◆ Information provided:
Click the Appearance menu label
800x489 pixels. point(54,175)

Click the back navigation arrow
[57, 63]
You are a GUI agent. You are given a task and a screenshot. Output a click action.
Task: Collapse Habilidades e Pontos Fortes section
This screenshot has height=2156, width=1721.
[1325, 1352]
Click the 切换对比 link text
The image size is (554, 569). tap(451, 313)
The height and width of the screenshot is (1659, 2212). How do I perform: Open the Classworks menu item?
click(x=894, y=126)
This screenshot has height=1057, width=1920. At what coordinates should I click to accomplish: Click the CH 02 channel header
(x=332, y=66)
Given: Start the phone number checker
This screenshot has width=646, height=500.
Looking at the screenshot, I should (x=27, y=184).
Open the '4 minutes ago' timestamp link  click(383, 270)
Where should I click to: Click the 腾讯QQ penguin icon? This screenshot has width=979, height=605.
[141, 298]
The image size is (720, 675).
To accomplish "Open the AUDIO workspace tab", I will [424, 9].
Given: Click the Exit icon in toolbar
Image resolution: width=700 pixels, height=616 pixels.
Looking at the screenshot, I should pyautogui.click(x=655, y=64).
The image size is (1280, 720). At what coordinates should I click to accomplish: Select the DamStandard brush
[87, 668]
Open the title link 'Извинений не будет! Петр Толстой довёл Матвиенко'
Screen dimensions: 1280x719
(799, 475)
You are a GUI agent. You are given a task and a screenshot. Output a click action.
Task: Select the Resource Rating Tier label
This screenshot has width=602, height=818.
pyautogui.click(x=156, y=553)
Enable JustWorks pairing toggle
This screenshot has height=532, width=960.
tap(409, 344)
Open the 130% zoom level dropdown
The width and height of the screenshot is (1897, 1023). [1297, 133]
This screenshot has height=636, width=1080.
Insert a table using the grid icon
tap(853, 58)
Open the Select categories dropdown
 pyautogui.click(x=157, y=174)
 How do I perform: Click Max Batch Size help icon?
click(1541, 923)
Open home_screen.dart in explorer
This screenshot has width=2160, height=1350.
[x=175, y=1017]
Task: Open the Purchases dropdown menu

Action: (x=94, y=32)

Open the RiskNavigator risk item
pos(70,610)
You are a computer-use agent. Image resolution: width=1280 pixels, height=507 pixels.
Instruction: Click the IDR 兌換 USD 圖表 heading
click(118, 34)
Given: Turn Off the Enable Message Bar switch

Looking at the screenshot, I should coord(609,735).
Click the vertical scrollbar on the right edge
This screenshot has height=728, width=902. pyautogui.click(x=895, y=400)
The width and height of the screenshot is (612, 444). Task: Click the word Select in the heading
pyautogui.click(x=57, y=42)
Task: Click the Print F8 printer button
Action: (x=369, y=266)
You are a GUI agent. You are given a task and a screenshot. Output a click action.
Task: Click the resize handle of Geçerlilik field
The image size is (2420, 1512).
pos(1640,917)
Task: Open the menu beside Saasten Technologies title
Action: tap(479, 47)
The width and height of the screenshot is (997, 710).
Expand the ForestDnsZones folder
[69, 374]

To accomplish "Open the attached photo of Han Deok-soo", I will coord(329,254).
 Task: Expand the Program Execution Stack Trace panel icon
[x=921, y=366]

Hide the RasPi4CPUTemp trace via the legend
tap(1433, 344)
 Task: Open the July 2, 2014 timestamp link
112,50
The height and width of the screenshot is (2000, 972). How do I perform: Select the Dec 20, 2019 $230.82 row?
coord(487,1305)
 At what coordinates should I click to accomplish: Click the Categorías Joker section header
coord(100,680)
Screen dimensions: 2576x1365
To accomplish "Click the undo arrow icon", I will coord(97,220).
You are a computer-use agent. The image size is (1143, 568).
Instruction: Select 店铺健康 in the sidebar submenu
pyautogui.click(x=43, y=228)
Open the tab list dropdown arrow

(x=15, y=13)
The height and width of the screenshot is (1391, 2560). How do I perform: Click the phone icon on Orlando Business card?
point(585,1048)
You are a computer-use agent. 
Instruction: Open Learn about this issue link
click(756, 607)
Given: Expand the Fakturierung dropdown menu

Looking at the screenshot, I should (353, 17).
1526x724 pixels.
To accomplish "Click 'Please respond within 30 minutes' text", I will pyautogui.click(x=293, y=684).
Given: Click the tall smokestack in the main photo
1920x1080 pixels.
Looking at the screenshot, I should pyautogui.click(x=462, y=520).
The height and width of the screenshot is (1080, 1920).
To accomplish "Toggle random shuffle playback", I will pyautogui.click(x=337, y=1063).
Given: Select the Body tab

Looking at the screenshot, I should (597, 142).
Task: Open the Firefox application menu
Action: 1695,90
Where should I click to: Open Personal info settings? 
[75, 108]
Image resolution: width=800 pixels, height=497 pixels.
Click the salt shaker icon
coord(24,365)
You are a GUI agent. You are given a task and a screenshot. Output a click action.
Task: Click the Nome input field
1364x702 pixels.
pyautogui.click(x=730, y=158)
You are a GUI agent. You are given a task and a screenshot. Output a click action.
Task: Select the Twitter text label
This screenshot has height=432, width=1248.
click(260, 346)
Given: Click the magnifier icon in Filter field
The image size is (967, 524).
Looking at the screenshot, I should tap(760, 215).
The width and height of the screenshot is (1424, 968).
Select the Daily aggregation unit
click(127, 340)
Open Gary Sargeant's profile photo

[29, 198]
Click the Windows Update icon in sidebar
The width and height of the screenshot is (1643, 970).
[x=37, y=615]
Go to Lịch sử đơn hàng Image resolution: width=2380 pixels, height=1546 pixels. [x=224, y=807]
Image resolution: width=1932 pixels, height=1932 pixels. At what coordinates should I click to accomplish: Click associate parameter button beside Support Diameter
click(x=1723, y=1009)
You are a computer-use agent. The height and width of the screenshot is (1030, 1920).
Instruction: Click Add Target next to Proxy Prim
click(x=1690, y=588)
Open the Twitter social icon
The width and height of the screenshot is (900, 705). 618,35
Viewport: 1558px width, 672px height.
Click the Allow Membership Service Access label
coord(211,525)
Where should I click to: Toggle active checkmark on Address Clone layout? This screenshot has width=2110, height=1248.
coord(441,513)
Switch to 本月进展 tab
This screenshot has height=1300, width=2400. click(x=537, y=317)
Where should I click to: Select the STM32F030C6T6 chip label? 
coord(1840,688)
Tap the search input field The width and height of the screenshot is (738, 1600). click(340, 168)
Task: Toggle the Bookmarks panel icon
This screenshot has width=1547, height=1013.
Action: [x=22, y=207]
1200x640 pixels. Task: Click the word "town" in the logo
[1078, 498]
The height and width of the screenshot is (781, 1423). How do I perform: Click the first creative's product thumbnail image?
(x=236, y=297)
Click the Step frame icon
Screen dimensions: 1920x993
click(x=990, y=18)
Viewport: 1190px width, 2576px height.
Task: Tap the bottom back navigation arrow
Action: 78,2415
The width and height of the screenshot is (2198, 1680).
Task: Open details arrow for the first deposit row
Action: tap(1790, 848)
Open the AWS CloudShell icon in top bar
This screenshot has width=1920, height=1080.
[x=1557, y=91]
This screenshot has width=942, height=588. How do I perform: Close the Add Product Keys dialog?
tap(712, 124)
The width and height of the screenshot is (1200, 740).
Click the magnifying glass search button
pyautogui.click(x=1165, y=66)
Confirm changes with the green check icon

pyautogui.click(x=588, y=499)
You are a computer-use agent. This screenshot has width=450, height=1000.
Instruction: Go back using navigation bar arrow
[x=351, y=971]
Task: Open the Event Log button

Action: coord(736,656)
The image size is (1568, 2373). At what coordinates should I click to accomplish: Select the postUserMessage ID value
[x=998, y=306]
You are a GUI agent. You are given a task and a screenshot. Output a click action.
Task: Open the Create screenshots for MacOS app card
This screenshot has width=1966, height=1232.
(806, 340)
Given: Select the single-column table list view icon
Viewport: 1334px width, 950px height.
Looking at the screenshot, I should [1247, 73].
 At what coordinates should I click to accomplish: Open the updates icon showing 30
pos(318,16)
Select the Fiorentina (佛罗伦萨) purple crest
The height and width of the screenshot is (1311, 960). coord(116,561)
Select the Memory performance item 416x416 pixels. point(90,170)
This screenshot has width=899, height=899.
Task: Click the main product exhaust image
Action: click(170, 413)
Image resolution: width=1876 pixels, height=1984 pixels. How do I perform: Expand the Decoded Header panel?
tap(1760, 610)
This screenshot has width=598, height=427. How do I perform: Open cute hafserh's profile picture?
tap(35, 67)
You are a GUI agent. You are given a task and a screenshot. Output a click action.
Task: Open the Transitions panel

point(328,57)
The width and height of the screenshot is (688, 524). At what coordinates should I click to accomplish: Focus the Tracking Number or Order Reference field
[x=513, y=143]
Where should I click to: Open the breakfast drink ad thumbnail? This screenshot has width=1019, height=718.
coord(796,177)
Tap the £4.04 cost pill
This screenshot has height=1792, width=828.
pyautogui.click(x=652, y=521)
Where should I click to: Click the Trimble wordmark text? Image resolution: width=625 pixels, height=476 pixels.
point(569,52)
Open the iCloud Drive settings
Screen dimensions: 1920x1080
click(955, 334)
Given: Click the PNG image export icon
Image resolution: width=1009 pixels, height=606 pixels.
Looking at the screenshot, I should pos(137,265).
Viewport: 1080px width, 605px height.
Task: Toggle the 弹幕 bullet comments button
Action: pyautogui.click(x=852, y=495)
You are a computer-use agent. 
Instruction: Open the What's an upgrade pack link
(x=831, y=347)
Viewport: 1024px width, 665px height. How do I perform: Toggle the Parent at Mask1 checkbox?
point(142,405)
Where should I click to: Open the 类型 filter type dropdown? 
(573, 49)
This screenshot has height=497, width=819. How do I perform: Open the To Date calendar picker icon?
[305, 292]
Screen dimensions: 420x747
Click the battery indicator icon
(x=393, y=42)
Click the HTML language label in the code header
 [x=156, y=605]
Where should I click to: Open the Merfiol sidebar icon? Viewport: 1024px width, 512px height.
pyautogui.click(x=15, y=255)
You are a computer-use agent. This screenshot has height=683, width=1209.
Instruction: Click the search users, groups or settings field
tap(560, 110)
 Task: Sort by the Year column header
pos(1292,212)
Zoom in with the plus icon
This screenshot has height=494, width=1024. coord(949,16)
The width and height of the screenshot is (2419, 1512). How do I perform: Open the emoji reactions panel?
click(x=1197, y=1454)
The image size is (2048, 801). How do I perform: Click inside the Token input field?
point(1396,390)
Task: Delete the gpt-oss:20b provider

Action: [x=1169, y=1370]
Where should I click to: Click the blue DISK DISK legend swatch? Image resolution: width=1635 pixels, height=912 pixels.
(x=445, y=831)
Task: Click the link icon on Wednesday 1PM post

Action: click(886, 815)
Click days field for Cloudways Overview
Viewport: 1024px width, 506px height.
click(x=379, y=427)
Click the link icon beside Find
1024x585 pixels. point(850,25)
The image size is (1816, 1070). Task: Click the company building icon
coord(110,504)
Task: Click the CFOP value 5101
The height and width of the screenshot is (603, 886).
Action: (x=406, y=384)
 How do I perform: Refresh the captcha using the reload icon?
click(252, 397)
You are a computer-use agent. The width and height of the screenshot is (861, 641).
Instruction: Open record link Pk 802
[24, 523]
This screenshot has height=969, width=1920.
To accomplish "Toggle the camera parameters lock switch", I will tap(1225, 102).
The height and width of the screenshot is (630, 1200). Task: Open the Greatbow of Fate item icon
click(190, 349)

◆ Written problem:
Copy out the material between the lines holding "Viewport: 1558px width, 672px height." and "(x=236, y=297)", inclusive, with no changes.

◆ Exercise answer:
Viewport: 1558px width, 672px height.
Click the Allow Membership Service Access label
coord(211,525)
Where should I click to: Toggle active checkmark on Address Clone layout? This screenshot has width=2110, height=1248.
coord(441,513)
Switch to 本月进展 tab
This screenshot has height=1300, width=2400. click(x=537, y=317)
Where should I click to: Select the STM32F030C6T6 chip label? 
coord(1840,688)
Tap the search input field The width and height of the screenshot is (738, 1600). click(340, 168)
Task: Toggle the Bookmarks panel icon
This screenshot has width=1547, height=1013.
Action: [x=22, y=207]
1200x640 pixels. Task: Click the word "town" in the logo
[1078, 498]
The height and width of the screenshot is (781, 1423). How do I perform: Click the first creative's product thumbnail image?
(x=236, y=297)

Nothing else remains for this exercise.